Guano isn’t the only biological emission shaping the cave. When hundreds of thousands of bats and birds roosting in a cave exhale hot, moist air 18 hours a day, the cave walls experience additional erosion, McFarlane said.

The animals exhale warm, carbon dioxide (CO2)–rich air, which rises and encounters cooler cave walls, creating condensation. The chemical reaction between water and CO2 forms carbonic acid, which erodes the limestone. This reaction is similar to the way caves form when acidic water percolates through the soil above.

Besides creating large, cathedral-like pockets within the cave’s roof, bats and birds also carve out structures called apse flutes, which are long, vertical tube shapes that form regardless of the cave’s geology. When there is no significant source of water to found, the only explanation for these formations is biological, said Joyce Lundberg, a cave geomorphologist at Carleton University in Ottawa, Canada, in a video from Gomantong cave:

YouTube video

“I think people have known how important biological activity is in many other realms, but it hasn’t really ever been applied to speleology,” Lundberg told Eos.

Biological Impact

In a study published in 2011, Lundberg and McFarlane used mathematical models to deduce that over a large area of the Gomantong cave roof, bats and birds could erode a meter of rock every 300,000 years. Further, “In areas where you have very high density of bats, the modeling would suggest something close to 1 meter of rock in 30,000 years, so pretty substantial,” McFarlane said.

These rates are similar to what the researchers found this year in an African cave, Lundberg added.
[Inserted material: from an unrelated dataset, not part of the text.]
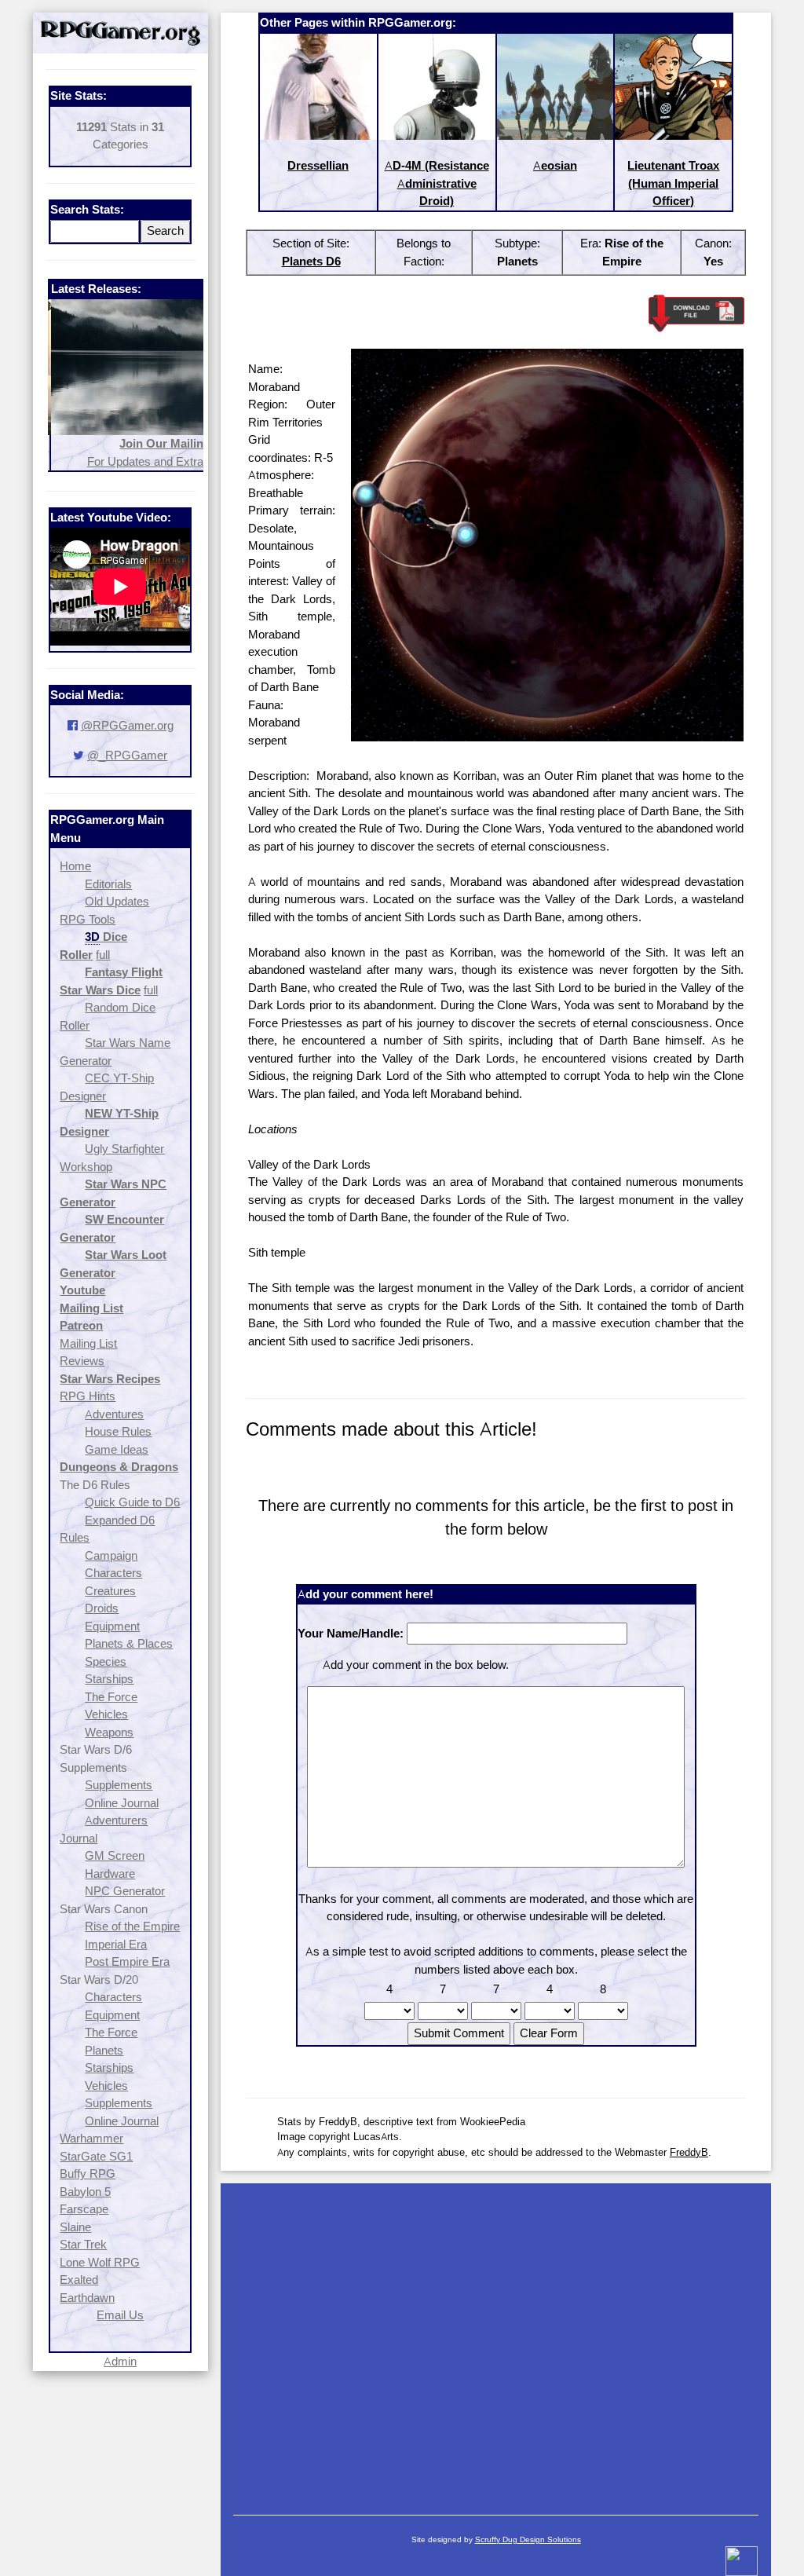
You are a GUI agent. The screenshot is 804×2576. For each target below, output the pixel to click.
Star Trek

Over the last three or four glacial cycles, “You can envisage a 50% increase in the size of the cave,” Lundberg said. She and McFarlane suspect that similar processes are shaping tropical caves all over the world.

Tile Tests

However, there’s a difference between models and nature, McFarlane said, which is why, 2 years ago, he and Lundberg placed small limestone tiles—called erosional plates—on the cave’s walls. When they collect the tiles in April 2016, McFarlane and Lundberg will examine them under an electron microscope. “That will give us a direct measure of how much erosion has occurred over 2 years,” McFarlane said.

In other upcoming measurements, McFarlane plans to further quantify the effects of bat guano by taking detailed pH measurements and microorganism profiles of guano deposits.

—JoAnna Wendel, Staff Writer

Citation: Wendel, J. (2015), How bat breath and guano can change the shapes of caves, Eos, 96, doi:10.1029/2015EO039053. Published on 9 November 2015.